Re: [Qemu-devel] [PATCH 3/4] check-qjson: Test noncharacters other than U+FFFE, U+FFFF in strings

All of lore.kernel.org
 help / color / mirror / Atom feed

From: Laszlo Ersek <lersek@redhat.com>
To: Markus Armbruster <armbru@redhat.com>
Cc: blauwirbel@gmail.com, aliguori@us.ibm.com, qemu-devel@nongnu.org
Subject: Re: [Qemu-devel] [PATCH 3/4] check-qjson: Test noncharacters other than U+FFFE, U+FFFF in strings
Date: Thu, 21 Mar 2013 21:22:51 +0100	[thread overview]
Message-ID: <514B6C1B.7020400@redhat.com> (raw)
In-Reply-To: <1363283360-26220-4-git-send-email-armbru@redhat.com>

On 03/14/13 18:49, Markus Armbruster wrote:
> These are all broken, too.

What are "these"? And how are they broken? And how does the patch fix them?

> 
> A few test cases use noncharacters U+FFFF and U+10FFFF.  Risks testing
> noncharacters some more instead of what they're supposed to test.  Use
> U+FFFD and U+10FFFD instead.
> 
> Signed-off-by: Markus Armbruster <armbru@redhat.com>
> ---
>  tests/check-qjson.c | 85 +++++++++++++++++++++++++++++++++++++++++++++--------
>  1 file changed, 72 insertions(+), 13 deletions(-)

I'm confused about the commit message. There are three paragraphs in it
(the title, the first paragraph, and the 2nd paragraph).

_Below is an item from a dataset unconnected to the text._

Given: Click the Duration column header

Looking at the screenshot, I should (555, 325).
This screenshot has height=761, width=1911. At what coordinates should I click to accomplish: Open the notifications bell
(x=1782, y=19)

This patch
modifies different tests:

> diff --git a/tests/check-qjson.c b/tests/check-qjson.c
> index 852124a..efec1b2 100644
> --- a/tests/check-qjson.c
> +++ b/tests/check-qjson.c
> @@ -158,7 +158,7 @@ static void utf8_string(void)
>       * consider using overlong encoding \xC0\x80 for U+0000 ("modified
>       * UTF-8").
>       *
> -     * Test cases are scraped from Markus Kuhn's UTF-8 decoder
> +     * Most test cases are scraped from Markus Kuhn's UTF-8 decoder
>       * capability and stress test at
>       * http://www.cl.cam.ac.uk/~mgk25/ucs/examples/UTF-8-test.txt
>       */
> @@ -256,11 +256,11 @@ static void utf8_string(void)
>              "\xDF\xBF",
>              "\"\\u07FF\"",
>          },
> -        /* 2.2.3  3 bytes U+FFFF */
> +        /* 2.2.3  3 bytes U+FFFD */
>          {
> -            "\"\xEF\xBF\xBF\"",
> -            "\xEF\xBF\xBF",
> -            "\"\\uFFFF\"",
> +            "\"\xEF\xBF\xBD\"",
> +            "\xEF\xBF\xBD",
> +            "\"\\uFFFD\"",
>          },

This is under "2.2  Last possible sequence of a certain length". I guess
this is where you say "last possible sequence of a certain length,
encoding a character (= non-noncharacter)". OK, p#2.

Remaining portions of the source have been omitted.